SAN FRANCISCO (PRWEB) September 01, 2020
Equity raised by qualified opportunity funds (QOFs) listed on the Novogradac Opportunity Funds List surpassed $12 billion, data that comes on the heels of an estimate made last week by the White House Council of Economic Advisers (CEA) that $75 billion was invested in QOFs by the end of 2019.
The number of QOFs on Novogradac’s list that have raised equity has grown to 580, reporting $12.05 billion in equity–an increase of 174 QOFs (42.9 percent) and $1.96 billion (19.4 percent) from the list’s total in April.
Novogradac data from earlier this year was used by CEA as one of two key factors for its $75 billion estimate. The Novogradac data is based on information voluntarily provided by QOFs and from other public sources, such as Securities and Exchange Commission (SEC) filings and press releases. Novogradac’s list includes single- and multi-asset funds, but doesn’t include proprietary or private funds owned and managed by their principal investors. The CEA estimate is an extrapolation, using Novogradac data and information collected from the Department of Treasury and SEC.
“In less than three years, the opportunity zones incentive has helped raise a tremendous amount of equity for investment in neighborhoods that need it the most,” said Michael J. Novogradac, CPA, managing partner of national accounting and consulting firm Novogradac. “The CEA report echoes what our data has shown over the months: Investment continues to grow at a rapid pace.”
Mr. Novogradac also published a blog post on the latest Novogradac data.
The CEA report and the latest Novogradac data will be discussed at the Novogradac 2020 Opportunity Zones Virtual Conference, Oct. 22-23.

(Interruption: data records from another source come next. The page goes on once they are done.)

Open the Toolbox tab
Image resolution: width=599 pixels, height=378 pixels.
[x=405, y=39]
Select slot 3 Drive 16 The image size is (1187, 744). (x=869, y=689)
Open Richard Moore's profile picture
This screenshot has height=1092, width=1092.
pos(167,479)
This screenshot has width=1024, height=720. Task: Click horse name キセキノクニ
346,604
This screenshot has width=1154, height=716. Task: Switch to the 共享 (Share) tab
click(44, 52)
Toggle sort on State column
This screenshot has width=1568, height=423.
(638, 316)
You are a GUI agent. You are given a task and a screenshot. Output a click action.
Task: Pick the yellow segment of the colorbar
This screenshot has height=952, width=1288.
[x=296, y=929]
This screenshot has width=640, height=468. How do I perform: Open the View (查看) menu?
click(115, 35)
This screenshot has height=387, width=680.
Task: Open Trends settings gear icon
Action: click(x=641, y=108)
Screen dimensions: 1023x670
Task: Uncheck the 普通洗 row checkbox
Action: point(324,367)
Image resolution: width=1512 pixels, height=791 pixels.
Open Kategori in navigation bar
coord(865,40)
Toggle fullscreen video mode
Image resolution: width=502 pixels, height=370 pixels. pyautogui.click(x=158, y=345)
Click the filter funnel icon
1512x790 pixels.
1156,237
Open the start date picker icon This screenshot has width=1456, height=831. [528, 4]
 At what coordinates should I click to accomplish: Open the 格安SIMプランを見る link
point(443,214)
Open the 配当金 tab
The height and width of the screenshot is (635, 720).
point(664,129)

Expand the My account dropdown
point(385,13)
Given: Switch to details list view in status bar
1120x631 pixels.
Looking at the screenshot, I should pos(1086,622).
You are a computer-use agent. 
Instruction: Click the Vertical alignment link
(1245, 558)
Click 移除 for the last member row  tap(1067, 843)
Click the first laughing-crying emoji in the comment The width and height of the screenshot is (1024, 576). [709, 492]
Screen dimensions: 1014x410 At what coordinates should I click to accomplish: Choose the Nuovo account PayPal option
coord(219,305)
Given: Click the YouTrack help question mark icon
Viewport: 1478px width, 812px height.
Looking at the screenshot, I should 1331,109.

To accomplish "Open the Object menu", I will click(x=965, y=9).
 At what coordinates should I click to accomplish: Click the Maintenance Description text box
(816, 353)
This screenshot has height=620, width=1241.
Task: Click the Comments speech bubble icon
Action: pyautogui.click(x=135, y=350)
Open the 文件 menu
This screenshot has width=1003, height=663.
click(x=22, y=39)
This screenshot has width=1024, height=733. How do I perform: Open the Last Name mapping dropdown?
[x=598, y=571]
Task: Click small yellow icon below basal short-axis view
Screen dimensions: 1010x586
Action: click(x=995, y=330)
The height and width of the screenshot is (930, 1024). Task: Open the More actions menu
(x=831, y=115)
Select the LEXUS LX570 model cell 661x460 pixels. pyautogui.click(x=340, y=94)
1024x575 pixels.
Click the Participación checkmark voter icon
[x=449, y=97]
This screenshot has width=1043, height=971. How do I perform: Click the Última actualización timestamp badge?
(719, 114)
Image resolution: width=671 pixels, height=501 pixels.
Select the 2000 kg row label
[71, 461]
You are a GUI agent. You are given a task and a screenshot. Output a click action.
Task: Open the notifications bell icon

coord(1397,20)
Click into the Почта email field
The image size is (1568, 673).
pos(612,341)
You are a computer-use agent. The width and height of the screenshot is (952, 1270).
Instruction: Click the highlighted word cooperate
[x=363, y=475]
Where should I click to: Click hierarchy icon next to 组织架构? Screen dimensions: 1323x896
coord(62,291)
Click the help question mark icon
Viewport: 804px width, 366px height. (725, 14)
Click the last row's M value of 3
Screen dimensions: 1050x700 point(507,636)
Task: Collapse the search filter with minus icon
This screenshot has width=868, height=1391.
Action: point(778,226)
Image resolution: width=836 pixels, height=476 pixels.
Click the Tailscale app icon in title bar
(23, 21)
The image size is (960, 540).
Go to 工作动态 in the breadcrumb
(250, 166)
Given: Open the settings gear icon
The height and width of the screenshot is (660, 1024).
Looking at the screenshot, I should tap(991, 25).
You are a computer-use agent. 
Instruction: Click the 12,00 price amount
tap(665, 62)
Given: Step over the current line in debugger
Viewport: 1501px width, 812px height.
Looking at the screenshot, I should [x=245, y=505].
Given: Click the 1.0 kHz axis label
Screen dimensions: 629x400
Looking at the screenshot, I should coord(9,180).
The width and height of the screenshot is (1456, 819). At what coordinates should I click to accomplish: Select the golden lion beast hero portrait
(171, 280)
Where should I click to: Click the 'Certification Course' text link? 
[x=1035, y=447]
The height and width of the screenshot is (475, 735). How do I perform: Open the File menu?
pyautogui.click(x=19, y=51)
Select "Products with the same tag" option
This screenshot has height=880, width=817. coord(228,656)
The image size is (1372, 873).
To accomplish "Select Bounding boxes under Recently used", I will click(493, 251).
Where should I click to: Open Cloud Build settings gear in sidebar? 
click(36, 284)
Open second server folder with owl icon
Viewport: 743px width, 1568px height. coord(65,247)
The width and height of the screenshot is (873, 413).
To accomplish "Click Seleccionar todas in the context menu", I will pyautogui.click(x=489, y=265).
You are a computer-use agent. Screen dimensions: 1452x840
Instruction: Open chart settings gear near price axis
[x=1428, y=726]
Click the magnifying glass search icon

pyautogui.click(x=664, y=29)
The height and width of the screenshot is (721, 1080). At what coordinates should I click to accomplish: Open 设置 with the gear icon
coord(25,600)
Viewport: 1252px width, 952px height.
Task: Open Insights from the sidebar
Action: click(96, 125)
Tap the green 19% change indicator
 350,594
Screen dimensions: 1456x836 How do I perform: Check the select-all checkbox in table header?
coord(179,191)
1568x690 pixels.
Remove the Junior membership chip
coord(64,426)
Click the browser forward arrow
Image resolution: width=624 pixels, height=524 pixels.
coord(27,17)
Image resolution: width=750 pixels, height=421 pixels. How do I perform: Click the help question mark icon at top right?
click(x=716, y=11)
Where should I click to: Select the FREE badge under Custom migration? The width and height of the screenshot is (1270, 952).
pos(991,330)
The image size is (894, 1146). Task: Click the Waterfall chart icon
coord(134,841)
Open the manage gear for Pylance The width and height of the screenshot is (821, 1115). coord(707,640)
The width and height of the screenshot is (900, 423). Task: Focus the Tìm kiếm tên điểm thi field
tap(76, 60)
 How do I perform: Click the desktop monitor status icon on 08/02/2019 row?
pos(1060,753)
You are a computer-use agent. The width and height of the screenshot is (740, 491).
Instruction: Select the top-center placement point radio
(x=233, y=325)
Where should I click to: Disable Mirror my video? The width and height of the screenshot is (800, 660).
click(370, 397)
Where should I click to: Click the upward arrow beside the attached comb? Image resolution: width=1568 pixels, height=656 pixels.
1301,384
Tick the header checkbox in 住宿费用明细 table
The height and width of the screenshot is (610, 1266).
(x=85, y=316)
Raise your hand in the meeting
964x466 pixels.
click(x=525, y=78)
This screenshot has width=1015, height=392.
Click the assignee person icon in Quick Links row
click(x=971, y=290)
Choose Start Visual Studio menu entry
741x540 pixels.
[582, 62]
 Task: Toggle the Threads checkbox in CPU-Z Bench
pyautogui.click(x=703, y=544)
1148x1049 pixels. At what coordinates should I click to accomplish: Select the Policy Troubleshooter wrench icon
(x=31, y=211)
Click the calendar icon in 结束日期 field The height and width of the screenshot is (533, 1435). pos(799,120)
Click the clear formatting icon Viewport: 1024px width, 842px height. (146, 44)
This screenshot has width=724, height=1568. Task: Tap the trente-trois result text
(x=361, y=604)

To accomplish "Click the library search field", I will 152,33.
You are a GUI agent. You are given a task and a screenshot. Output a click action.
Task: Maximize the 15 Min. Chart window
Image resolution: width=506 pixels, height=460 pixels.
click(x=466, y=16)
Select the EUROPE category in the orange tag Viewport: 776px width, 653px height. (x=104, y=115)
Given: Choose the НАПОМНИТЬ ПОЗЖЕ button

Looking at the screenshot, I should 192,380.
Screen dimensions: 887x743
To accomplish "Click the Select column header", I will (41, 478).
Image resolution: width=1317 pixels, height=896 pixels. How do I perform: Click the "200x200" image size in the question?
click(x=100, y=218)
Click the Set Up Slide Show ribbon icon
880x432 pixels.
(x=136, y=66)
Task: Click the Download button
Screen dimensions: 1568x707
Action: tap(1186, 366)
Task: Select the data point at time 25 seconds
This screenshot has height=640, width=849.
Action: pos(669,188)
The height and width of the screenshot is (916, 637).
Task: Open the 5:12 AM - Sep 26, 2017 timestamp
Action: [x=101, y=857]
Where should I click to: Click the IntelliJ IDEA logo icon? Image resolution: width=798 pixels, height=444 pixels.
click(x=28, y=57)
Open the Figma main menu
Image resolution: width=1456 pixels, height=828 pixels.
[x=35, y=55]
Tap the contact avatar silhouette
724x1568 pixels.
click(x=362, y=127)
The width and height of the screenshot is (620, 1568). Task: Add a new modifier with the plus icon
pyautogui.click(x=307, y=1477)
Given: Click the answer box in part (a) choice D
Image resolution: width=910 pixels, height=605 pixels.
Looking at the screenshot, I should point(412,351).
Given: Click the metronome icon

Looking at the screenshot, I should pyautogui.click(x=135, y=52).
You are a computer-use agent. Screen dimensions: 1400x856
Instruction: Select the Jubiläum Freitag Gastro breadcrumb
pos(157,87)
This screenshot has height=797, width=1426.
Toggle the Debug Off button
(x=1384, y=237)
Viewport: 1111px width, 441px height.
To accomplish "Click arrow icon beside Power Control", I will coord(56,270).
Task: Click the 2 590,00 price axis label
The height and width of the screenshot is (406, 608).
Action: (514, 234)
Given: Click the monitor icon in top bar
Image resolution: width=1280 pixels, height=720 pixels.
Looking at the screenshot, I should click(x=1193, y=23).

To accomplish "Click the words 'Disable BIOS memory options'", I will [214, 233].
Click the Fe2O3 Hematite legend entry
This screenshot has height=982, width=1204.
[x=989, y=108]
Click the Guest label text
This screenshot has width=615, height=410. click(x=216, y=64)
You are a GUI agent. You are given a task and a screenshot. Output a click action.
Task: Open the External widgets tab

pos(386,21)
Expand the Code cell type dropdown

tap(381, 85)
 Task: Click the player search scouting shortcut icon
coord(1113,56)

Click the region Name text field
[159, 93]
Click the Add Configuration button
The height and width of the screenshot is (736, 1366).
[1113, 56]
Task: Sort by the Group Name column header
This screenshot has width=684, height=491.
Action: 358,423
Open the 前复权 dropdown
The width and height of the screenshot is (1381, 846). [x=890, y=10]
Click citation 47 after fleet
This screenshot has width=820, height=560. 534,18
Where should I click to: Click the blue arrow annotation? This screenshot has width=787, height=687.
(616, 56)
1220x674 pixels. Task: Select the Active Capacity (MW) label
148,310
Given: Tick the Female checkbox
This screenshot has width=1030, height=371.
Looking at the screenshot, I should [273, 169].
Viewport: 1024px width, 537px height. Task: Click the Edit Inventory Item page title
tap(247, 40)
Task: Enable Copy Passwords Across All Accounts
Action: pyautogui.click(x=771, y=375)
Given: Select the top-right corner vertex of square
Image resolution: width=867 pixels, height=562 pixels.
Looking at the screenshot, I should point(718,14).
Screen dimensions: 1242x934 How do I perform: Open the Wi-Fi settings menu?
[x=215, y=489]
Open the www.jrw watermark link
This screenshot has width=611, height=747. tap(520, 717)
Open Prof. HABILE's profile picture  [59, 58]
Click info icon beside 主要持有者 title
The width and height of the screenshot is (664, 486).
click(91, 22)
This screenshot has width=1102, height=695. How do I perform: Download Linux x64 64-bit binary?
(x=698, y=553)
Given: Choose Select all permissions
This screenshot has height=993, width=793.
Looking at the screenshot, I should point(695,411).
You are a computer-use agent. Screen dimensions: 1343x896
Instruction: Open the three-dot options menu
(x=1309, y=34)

Novogradac’s latest figures show an average of $20.8 million raised by QOFs. Twenty-eight QOFs on Novogradac’s list report having raised $100 million or more.
QOFs with a focus on residential and commercial development continue to raise the most funds, with QOFs with at least a partial focus on residential development raising $9.09 billion and those with at least a partial focus on commercial development raising $6.98 billion. (Due to the number QOFs with areas of multiple areas of focus, the totals surpass $12.05 billion.)
Among equity-raising QOFs on the Novogradac list, those with a single- or multiple-city focus have raised $5.95 billion, nearly half the total. Novogradac also tracks in what states investments are made. California, New York and Ohio top the list of states for QOF investment.
As the nation continues to emerge from the COVID-19 pandemic, proponents of the Opportunity Zones (OZ) incentive point to the growing equity investment as evidence that the incentive can help fuel the economic recovery. OZs are low-income communities and the incentive provides the ability to encourage investment in areas that most need it.
“It’s encouraging that we see continuing investment in QOFs, even during the pandemic,” said John Sciarretti, a Novogradac partner and leader of the Opportunity Zones Working Group. “We expect that OZ is well suited to assist in the post-pandemic recovery as we emerge from this unprecedented time in American history.”
Novogradac will host the Novogradac 2020 Opportunity Zones Fall Virtual Conference, Oct. 22-23, where QOF activity will be among the many topics discussed. Novogradac also publishes the 2019 Opportunity Zones Handbook, the Introduction to Opportunity Zones booklet, the monthly Novogradac Journal of Tax Credits and the weekly Tax Credit Tuesday podcast. Novogradac leads the Opportunity Zones Working Group, which regularly submits comments on the OZ incentive to the Treasury Department.
Novogradac began operations in 1989 and has grown to more than 600 employees and partners with offices in more than 25 cities. Tax, audit and consulting specialty practice areas for Novogradac include affordable housing, opportunity zones, community development, historic rehabilitation and renewable energy.